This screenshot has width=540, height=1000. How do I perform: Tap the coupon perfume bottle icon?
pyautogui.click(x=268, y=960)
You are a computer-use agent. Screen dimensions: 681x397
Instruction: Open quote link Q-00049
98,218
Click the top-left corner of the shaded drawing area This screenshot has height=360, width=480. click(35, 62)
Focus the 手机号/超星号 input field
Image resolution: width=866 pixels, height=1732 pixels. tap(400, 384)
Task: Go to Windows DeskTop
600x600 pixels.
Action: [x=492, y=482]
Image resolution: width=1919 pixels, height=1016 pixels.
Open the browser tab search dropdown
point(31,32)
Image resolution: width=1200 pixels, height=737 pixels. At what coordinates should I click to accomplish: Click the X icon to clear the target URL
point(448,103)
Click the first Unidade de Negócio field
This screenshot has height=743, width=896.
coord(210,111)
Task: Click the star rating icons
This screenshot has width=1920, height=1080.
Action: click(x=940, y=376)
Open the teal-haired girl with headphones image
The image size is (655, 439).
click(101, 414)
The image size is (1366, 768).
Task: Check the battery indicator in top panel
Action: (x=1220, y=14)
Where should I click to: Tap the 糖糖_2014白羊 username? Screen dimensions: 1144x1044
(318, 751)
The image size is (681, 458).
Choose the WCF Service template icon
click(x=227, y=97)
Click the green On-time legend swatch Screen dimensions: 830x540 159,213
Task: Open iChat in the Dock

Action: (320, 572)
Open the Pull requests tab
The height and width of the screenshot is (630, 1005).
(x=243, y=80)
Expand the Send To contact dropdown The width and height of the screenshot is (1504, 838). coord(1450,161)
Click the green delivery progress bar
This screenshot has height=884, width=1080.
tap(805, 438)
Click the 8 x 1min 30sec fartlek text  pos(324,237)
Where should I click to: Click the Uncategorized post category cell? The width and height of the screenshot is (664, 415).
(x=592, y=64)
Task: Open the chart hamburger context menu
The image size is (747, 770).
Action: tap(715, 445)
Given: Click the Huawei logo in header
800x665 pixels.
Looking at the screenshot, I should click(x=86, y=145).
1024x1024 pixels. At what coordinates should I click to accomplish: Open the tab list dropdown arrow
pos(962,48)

• Activity: Word for word, repeat every line of the data.

• Task solution:
This screenshot has width=540, height=1000. How do I perform: Tap the coupon perfume bottle icon?
pyautogui.click(x=268, y=960)
You are a computer-use agent. Screen dimensions: 681x397
Instruction: Open quote link Q-00049
98,218
Click the top-left corner of the shaded drawing area This screenshot has height=360, width=480. click(35, 62)
Focus the 手机号/超星号 input field
Image resolution: width=866 pixels, height=1732 pixels. tap(400, 384)
Task: Go to Windows DeskTop
600x600 pixels.
Action: [x=492, y=482]
Image resolution: width=1919 pixels, height=1016 pixels.
Open the browser tab search dropdown
point(31,32)
Image resolution: width=1200 pixels, height=737 pixels. At what coordinates should I click to accomplish: Click the X icon to clear the target URL
point(448,103)
Click the first Unidade de Negócio field
This screenshot has height=743, width=896.
coord(210,111)
Task: Click the star rating icons
This screenshot has width=1920, height=1080.
Action: click(x=940, y=376)
Open the teal-haired girl with headphones image
The image size is (655, 439).
click(101, 414)
The image size is (1366, 768).
Task: Check the battery indicator in top panel
Action: (x=1220, y=14)
Where should I click to: Tap the 糖糖_2014白羊 username? Screen dimensions: 1144x1044
(318, 751)
The image size is (681, 458).
Choose the WCF Service template icon
click(x=227, y=97)
Click the green On-time legend swatch Screen dimensions: 830x540 159,213
Task: Open iChat in the Dock

Action: (320, 572)
Open the Pull requests tab
The height and width of the screenshot is (630, 1005).
(x=243, y=80)
Expand the Send To contact dropdown The width and height of the screenshot is (1504, 838). coord(1450,161)
Click the green delivery progress bar
This screenshot has height=884, width=1080.
tap(805, 438)
Click the 8 x 1min 30sec fartlek text  pos(324,237)
Where should I click to: Click the Uncategorized post category cell? The width and height of the screenshot is (664, 415).
(x=592, y=64)
Task: Open the chart hamburger context menu
The image size is (747, 770).
Action: tap(715, 445)
Given: Click the Huawei logo in header
800x665 pixels.
Looking at the screenshot, I should click(x=86, y=145).
1024x1024 pixels. At what coordinates should I click to accomplish: Open the tab list dropdown arrow
pos(962,48)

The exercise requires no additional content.